--- WRITTEN REQUEST ---
Copy the listing from the line that has "At what coordinates" through the line that has "tap(100, 62)", substituting "white" for "black" and leaving everything else as it is.

++++ DATA IN THIS EXERCISE

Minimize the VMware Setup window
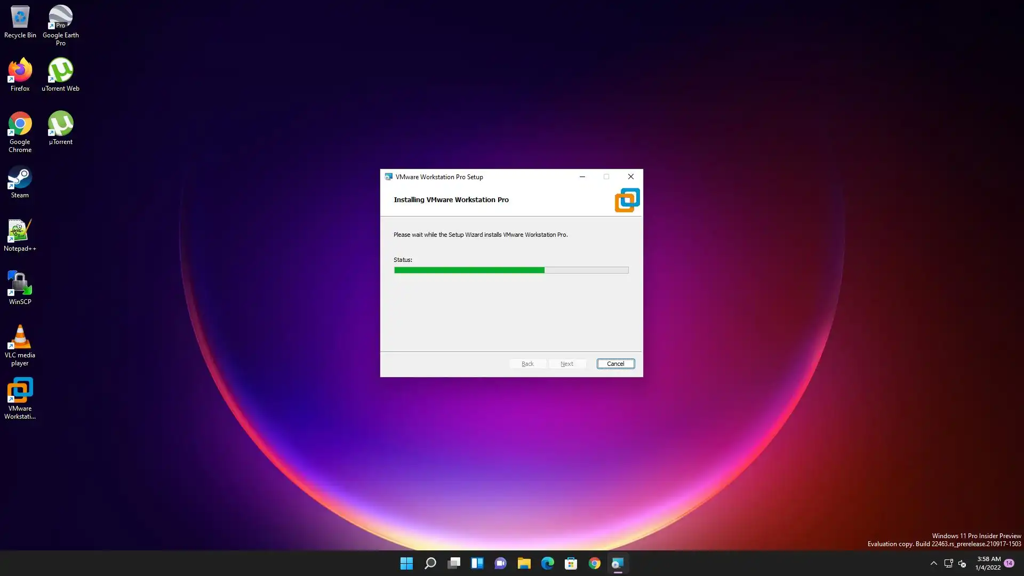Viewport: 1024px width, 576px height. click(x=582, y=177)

++++++++
++++ DATA IN THIS EXERCISE

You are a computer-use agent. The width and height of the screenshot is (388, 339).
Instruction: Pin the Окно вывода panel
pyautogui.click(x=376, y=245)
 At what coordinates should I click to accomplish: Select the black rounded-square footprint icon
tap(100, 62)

++++++++

--- WORKED SOLUTION ---
 At what coordinates should I click to accomplish: Select the white rounded-square footprint icon
tap(100, 62)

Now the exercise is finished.